Famous Rulers in History Napoleon Bonaparte Part 1

About the famous French Ruler Napoleon Bonaparte, history and biography, personal life and birth date.

Famous and Infamous Rulers in History


Vital Statistics: Born Aug. 15, 1769, in Ajaccio, Corsica, the son of a small landowner, Carlo Buonaparte, and the former Maria Letizia Ramolino, both of Italian descent. Died May 5, 1821, in exile on St. Helena Island, from a perforated ulcer and stomach cancer. After his death, small traces of arsenic in his hair gave rise to rumors of poisoning. It is now though that he absorbed the arsenic from medicines or from natural traces in the local food and water.

Despite his short stature (described variously as from 5 ft. 2 in. to 5 ft. 6 in.) or perhaps because of it, Napoleon exuded strength, power, and raw ambition. His penetrating blue eyes and captivating smile mesmerized many in his presence. Although he fumbled small talk and appeared awkward in social situations, he was a dynamic public speaker while addressing his troops. In his youth he let his auburn hair run down his oversized, slightly melon-shaped head to his shoulders, but later cropped it more closely and sent only a curled forelock down across his receding forehead. He had thin lips, crooked but sound teeth, small but well-proportioned extremities, a Roman nose, and a broad chest with a few wisps of hair. Although generally in good health, his complexion was never robust. He wrestled with bouts of constipation, and it perhaps was his impatience with this affliction that gave him hemorrhoids at age 28. He wolfed down his food, rarely taking more than 15 or 20 minutes to eat. He drank little and usually cut his table wine with water. He took snuff regularly. Although he refused to wear jewelry, Napoleon did call attention to his body by drenching himself daily in cologne. He is said to have had an extraordinary sense of smell. The trim figure of his youth gave way to a sizable paunch in later years, despite a vigorous routine of exercise which, during the exile on St. Helena, consisted of horseback riding and a workout on the teeter-totter with neighborhood children. His mood generally was sullen. His funny bone did not tickle easily or often. One woman who caught the emperor in a good mood described his infrequent laugh as having "the disconcerting sound of a ventriloquist's dummy."

Personal Life: From his birth, Napoleon was set on a military career by his father. At age nine he was packed off to the Military Academy of Brienne, France, a very proper school, a favorite of nobility.

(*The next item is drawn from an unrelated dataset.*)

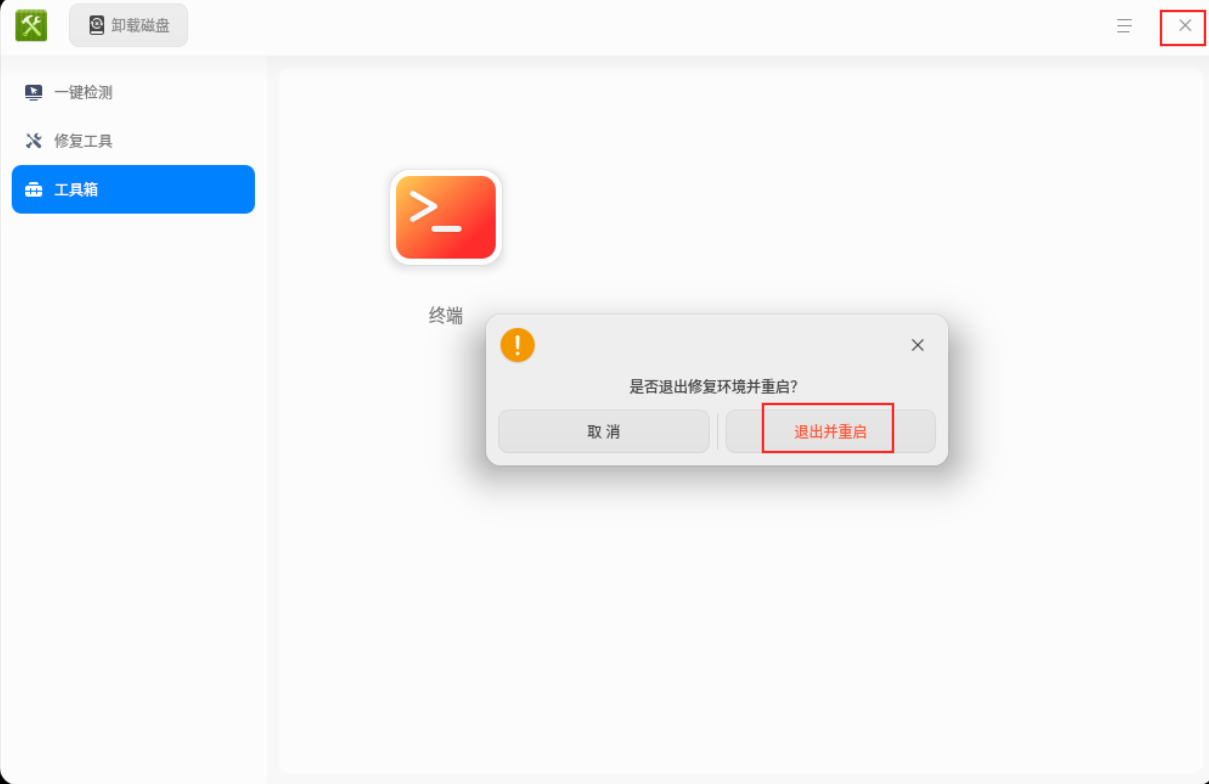Click the 卸载磁盘 unmount disk button
Screen dimensions: 1209x784
pyautogui.click(x=128, y=25)
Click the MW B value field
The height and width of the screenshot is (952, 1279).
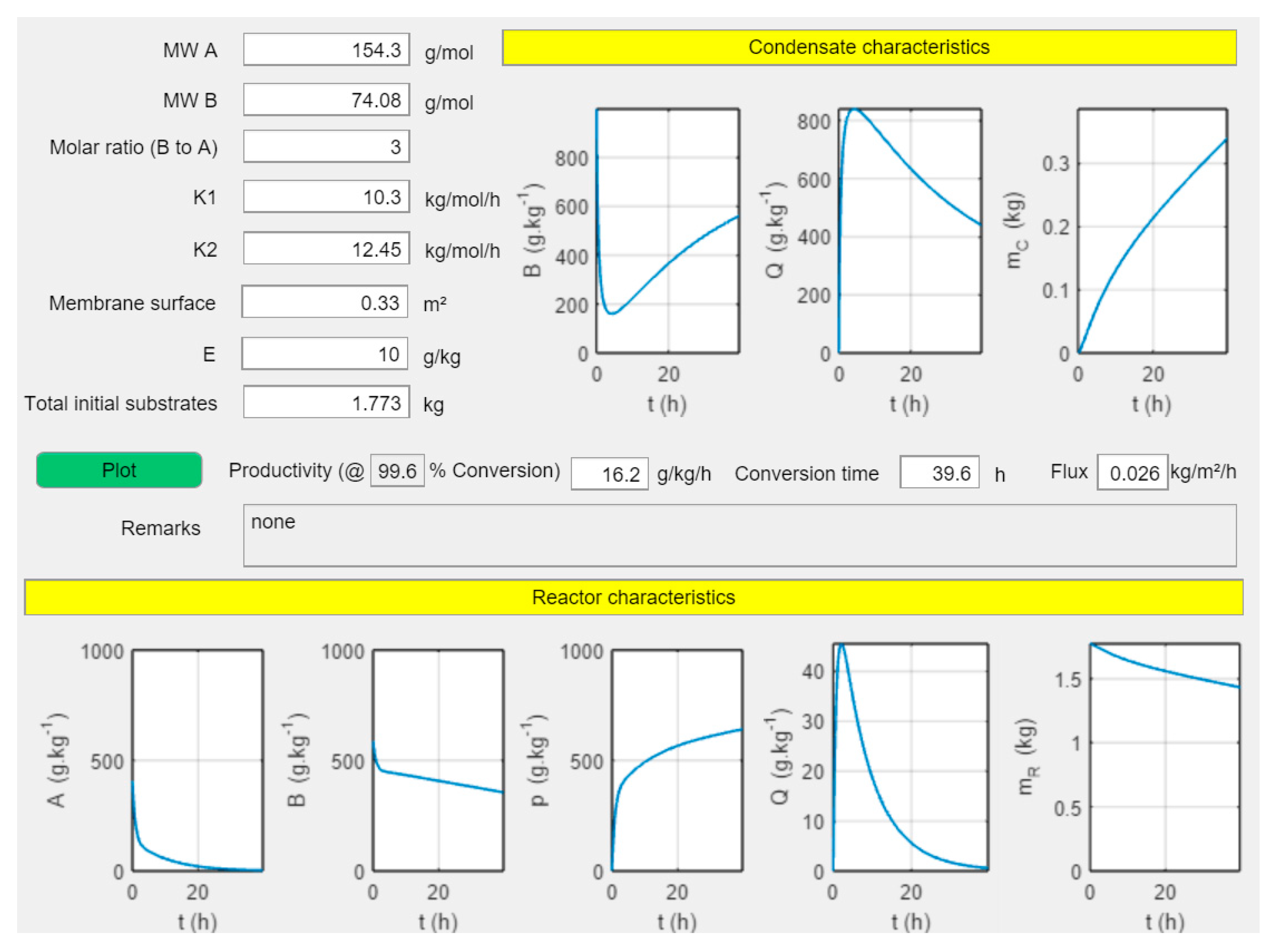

Corsica had just recently come under French control, so young Napoleon spoke only Italian fluently and had trouble with the French language. The other students mimicked his thick accent. When the boy rose to pronounce his name the first day of classes, one of the cadets ridiculed his Corsican twang with the chant, immediately picked up by the others, "Napolione, La Paille-au-nez" ("strawnose"). All this made the diminutive foreigner very combative. His hands folded into fists at the slightest provocation. Even the faculty did not escape his quick temper. Once, when an instructor ordered him to his knees at mealtime as punishment for some misdeed, the feisty Corsican popped off, "I'll eat standing up, sir, and not on my knees. In my family we kneel only before God." Still, Napoleon was a good student, especially in math, geography, and the sciences. In 1785, at 16, he was commissioned a second lieutenant and assigned to artillery.